Data for this task:
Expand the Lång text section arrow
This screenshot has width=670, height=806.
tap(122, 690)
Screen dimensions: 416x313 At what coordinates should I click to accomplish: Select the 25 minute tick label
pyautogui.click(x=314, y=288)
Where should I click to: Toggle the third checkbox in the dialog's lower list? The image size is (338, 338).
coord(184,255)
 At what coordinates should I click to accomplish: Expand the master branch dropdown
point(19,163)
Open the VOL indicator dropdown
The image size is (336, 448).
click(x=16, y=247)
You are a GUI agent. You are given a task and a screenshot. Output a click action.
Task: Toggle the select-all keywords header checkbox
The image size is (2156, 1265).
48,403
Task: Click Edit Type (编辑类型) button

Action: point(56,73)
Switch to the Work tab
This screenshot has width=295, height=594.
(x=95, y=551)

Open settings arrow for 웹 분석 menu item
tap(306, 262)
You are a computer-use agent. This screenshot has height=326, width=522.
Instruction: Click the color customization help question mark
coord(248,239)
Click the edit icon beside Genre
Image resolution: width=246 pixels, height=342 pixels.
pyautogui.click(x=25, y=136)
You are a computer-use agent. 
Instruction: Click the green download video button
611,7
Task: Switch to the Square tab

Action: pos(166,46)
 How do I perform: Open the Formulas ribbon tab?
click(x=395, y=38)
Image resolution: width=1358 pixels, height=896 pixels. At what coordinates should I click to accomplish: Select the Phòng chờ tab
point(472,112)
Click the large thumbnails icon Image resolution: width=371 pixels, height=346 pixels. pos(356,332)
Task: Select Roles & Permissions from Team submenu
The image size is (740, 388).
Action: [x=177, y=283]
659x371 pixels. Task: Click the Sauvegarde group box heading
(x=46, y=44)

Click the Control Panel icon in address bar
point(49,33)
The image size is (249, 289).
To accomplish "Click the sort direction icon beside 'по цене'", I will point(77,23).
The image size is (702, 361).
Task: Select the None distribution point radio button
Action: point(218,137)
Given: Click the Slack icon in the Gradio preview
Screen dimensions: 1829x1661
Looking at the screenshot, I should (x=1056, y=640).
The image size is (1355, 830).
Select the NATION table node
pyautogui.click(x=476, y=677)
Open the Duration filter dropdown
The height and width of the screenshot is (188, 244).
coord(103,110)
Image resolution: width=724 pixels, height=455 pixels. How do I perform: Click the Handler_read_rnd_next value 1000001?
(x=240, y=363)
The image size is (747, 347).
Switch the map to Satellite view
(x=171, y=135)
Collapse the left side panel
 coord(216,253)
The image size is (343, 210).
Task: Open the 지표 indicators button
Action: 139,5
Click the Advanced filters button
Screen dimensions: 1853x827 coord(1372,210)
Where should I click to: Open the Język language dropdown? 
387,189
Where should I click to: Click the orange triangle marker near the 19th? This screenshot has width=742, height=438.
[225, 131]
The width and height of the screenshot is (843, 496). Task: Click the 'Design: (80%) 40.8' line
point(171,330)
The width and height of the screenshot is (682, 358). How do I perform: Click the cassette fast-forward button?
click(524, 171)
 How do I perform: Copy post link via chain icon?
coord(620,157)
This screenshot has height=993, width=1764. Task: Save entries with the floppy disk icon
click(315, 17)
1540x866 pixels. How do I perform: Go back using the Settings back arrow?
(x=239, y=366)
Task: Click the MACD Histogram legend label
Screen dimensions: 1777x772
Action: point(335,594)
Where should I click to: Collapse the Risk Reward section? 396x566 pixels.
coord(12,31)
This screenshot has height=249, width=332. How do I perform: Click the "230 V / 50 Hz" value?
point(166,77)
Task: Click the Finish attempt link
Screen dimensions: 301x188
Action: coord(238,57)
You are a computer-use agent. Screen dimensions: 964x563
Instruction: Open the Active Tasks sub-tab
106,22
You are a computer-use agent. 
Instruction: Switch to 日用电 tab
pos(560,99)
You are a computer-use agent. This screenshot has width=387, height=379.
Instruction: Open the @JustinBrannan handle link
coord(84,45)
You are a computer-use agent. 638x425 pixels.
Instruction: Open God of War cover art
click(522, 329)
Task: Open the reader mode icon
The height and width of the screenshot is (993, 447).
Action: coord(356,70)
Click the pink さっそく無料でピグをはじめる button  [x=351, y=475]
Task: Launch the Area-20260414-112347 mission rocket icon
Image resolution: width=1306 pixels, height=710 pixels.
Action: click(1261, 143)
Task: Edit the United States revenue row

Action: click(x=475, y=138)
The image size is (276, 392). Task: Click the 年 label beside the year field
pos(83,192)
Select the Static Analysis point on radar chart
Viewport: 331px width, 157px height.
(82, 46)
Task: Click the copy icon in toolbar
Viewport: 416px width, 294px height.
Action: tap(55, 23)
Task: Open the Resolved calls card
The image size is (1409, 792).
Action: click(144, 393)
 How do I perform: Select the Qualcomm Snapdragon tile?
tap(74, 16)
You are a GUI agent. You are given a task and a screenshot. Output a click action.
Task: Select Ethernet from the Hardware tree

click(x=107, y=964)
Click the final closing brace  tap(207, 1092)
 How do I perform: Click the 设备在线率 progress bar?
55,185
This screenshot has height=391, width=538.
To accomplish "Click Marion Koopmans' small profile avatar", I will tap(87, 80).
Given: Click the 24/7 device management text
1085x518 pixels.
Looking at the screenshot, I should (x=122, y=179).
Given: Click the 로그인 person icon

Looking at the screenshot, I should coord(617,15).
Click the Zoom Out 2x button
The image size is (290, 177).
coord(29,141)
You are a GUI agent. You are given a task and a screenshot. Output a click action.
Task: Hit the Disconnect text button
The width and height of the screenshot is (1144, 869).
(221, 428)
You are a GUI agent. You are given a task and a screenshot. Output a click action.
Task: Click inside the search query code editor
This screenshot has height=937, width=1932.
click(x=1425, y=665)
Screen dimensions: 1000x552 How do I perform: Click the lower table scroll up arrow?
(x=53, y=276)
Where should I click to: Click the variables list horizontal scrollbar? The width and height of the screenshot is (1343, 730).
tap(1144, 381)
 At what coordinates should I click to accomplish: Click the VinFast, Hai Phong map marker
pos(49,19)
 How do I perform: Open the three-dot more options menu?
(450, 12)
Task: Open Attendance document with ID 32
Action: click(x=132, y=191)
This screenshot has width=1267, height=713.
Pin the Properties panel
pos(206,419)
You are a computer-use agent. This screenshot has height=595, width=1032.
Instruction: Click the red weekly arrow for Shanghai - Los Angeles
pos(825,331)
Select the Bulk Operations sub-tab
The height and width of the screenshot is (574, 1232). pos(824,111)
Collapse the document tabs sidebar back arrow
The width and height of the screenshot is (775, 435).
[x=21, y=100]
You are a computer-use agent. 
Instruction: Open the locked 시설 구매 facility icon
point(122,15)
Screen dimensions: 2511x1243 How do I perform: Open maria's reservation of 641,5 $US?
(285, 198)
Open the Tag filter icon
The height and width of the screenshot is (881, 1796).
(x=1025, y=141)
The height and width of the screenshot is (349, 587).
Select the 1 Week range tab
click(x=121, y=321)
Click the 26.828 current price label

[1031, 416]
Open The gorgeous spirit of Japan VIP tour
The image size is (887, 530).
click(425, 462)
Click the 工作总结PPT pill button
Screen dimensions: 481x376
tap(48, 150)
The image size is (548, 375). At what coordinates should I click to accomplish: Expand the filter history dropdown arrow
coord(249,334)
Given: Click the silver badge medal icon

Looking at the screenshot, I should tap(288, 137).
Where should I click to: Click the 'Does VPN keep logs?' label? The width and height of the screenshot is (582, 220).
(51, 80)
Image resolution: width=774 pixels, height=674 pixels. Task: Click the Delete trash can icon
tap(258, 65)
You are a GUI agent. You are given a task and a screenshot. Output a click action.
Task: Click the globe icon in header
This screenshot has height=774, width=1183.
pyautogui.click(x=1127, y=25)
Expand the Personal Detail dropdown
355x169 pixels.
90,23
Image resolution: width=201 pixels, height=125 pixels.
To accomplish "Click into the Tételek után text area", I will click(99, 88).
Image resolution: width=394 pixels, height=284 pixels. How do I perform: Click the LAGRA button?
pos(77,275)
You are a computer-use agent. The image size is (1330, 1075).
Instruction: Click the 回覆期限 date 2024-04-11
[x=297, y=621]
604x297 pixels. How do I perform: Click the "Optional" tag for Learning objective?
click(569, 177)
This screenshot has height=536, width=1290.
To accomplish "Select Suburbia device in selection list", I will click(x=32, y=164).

Objective: Write out the data verbatim, from the line containing "Task: Click the MACD Histogram legend label" up to and including the line containing "coord(29,141)".

Written response:
Task: Click the MACD Histogram legend label
Screen dimensions: 1777x772
Action: point(335,594)
Where should I click to: Collapse the Risk Reward section? 396x566 pixels.
coord(12,31)
This screenshot has height=249, width=332. How do I perform: Click the "230 V / 50 Hz" value?
point(166,77)
Task: Click the Finish attempt link
Screen dimensions: 301x188
Action: coord(238,57)
You are a computer-use agent. Screen dimensions: 964x563
Instruction: Open the Active Tasks sub-tab
106,22
You are a computer-use agent. 
Instruction: Switch to 日用电 tab
pos(560,99)
You are a computer-use agent. This screenshot has width=387, height=379.
Instruction: Open the @JustinBrannan handle link
coord(84,45)
You are a computer-use agent. 638x425 pixels.
Instruction: Open God of War cover art
click(522, 329)
Task: Open the reader mode icon
The height and width of the screenshot is (993, 447).
Action: coord(356,70)
Click the pink さっそく無料でピグをはじめる button  [x=351, y=475]
Task: Launch the Area-20260414-112347 mission rocket icon
Image resolution: width=1306 pixels, height=710 pixels.
Action: click(1261, 143)
Task: Edit the United States revenue row

Action: click(x=475, y=138)
The image size is (276, 392). Task: Click the 年 label beside the year field
pos(83,192)
Select the Static Analysis point on radar chart
Viewport: 331px width, 157px height.
(82, 46)
Task: Click the copy icon in toolbar
Viewport: 416px width, 294px height.
Action: tap(55, 23)
Task: Open the Resolved calls card
The image size is (1409, 792).
Action: click(144, 393)
 How do I perform: Select the Qualcomm Snapdragon tile?
tap(74, 16)
You are a GUI agent. You are given a task and a screenshot. Output a click action.
Task: Select Ethernet from the Hardware tree

click(x=107, y=964)
Click the final closing brace  tap(207, 1092)
 How do I perform: Click the 设备在线率 progress bar?
55,185
This screenshot has height=391, width=538.
To accomplish "Click Marion Koopmans' small profile avatar", I will tap(87, 80).
Given: Click the 24/7 device management text
1085x518 pixels.
Looking at the screenshot, I should (x=122, y=179).
Given: Click the 로그인 person icon

Looking at the screenshot, I should coord(617,15).
Click the Zoom Out 2x button
The image size is (290, 177).
coord(29,141)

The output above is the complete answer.